Run in partnership with government technology (GovTech) accelerator Public, the programme will allow startups to apply for one of six core climate challenges aligned to government priorities and development goals.
The challenges relate to how technology can be used to drive more sustainable consumption within the home; how it can promote better land use and waste management practices on farms; how to better capture and share energy consumption data across the grid; and how it can boost community engagement so that more people can have their say on climate priorities and initiatives.
The two further challenges relate to how tech can be used to make financial services greener, and to support aquatic ecosystem protection, including ecosystem recovery and preventing biodiversity loss.
If successful, startups will have the opportunity to develop and pilot their new technologies within the UK ahead of this year’s UN Climate Change Conference of the Parties (COP26) in November 2021, where they will be given the chance to pitch their solutions to an international audience of industry figures, investors and policy makers.
“Public was founded to discover, develop and deliver innovation to governments around the world to help solve pressing issues. We believe that Tech For Our Planet will be a key step in identifying innovative digital solutions to some of the most pressing climate challenges,” said the firm’s director of external affairs, Syma Cullasy-Aldridge.
“Public remains committed to helping government identify the next-generation of innovators and cutting-edge startups to tackle the threat of climate change.”
To mark the launch of the programme, Public has also released a research report, titled Startup zero, highlighting the role startups can play in developing greener technologies to tackle climate change, as well as how they can help to make the government’s Net Zero Innovation Portfolio (NZIP) more effective.
NZIP is a collection of 10 areas – such as offshore wind, bioenergy, industrial fuel switching, greenhouse gas capture and removal, and hydrogen – where the government has pledged £1bn of research and development (R&D) investment to develop green technologies, including growth funding for startups and scaleups.
“Overall, we found that the top 150 NZIP startups have raised a total of £823m in venture funding, as of the first quarter of 2021,” said the report. “Breaking down this figure, homes, disruptive technologies and advanced modular reactors are the three best capitalised sectors in the portfolio, having raised £227m, £212m and £166m respectively.”
Noting a Tech Nation report that showed only 3.5% of UK venture capital deals in 2020 went to net zero-related startups, the report outlines 10 recommendations for how the government can further support net zero startups.
These recommendations include building an open and accessible energy data infrastructure, investing in the digital skills needed to deliver future green energy innovation, and supporting the growth of venture capital investment in less mature technologies (such as offshore wind and direct air capture).
“The funding landscape in the sector is currently unbalanced. In particular, short investment cycles mean funding is targeted towards technologies that return short-term benefits for investors, rather than the long-term solutions needed to combat climate change,” said the report.
“We recommend that the government identifies and supports investment, especially in areas where venture funding is less prevalent or less attractive to private investors. This might include areas where technology is currently less mature.”
Other recommendations include promoting diversity of founders within the net zero startup ecosystem; building a government-led forum to promote greater collaboration between various stakeholders; using public sector purchasing power to promote the growth and commercialisation of UK energy startups; and adopting a wide range of financing approaches for the energy transition.
“Innovation is crucial for developing the low-carbon technologies that will enable us to end our contribution to climate change by 2050, and that’s why the government is investing £1bn through our Net Zero Innovation Portfolio to put the UK at the forefront of this vital sector,” said business secretary Kwasi Kwarteng.
“The UK has a deep pool of innovative companies working to combat climate change, and this report highlights how important it is to support the UK’s energy innovators which are helping us to be a world leader in green technology.”
Applications to the Tech for Our Planet programme will close on 25 June 2021.

## Supplied data
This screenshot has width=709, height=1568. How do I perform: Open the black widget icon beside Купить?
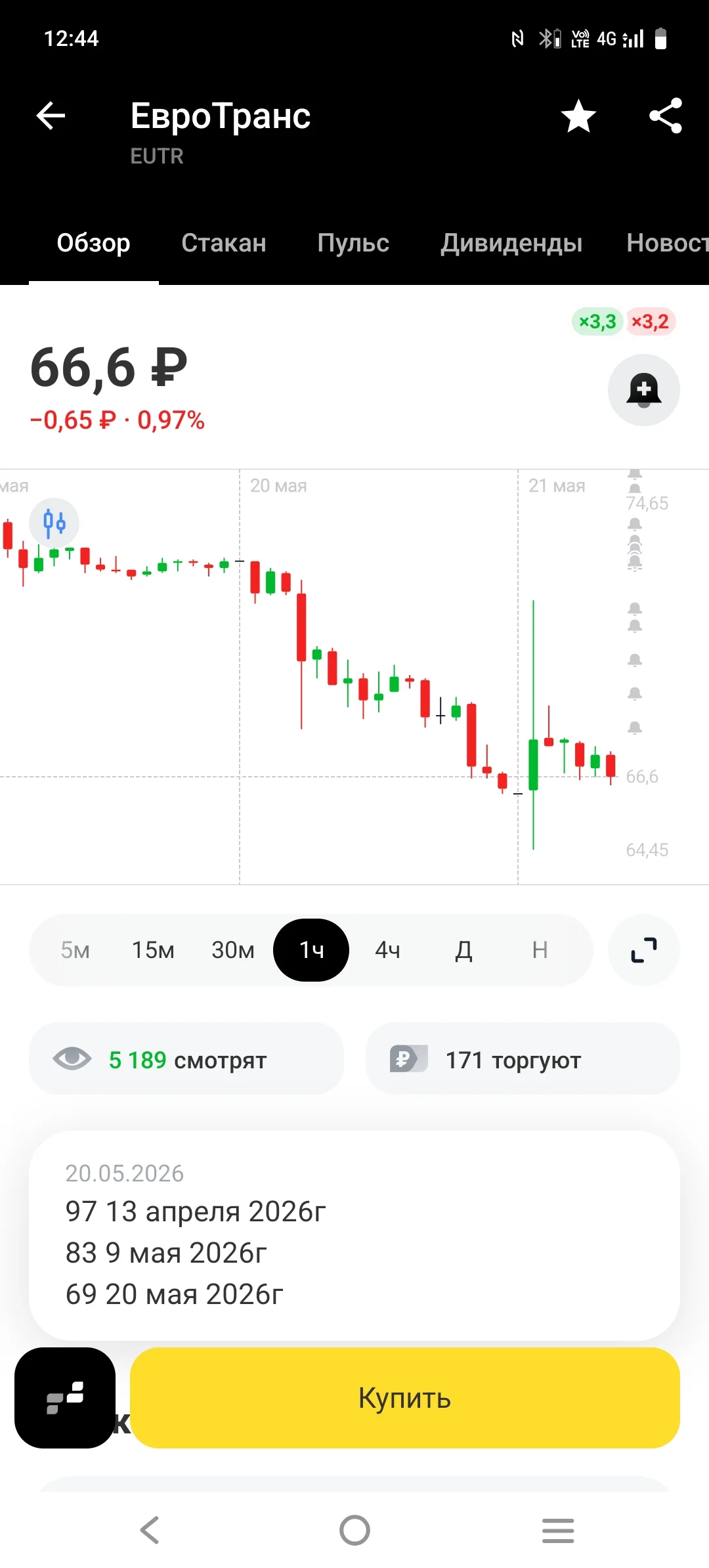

## Work to be completed
Transcribe the passage of the climate startup article from "If successful, startups" to "affairs, Syma Cullasy-Aldridge.", copying it word for word.

## Answer to the problem
If successful, startups will have the opportunity to develop and pilot their new technologies within the UK ahead of this year’s UN Climate Change Conference of the Parties (COP26) in November 2021, where they will be given the chance to pitch their solutions to an international audience of industry figures, investors and policy makers.
“Public was founded to discover, develop and deliver innovation to governments around the world to help solve pressing issues. We believe that Tech For Our Planet will be a key step in identifying innovative digital solutions to some of the most pressing climate challenges,” said the firm’s director of external affairs, Syma Cullasy-Aldridge.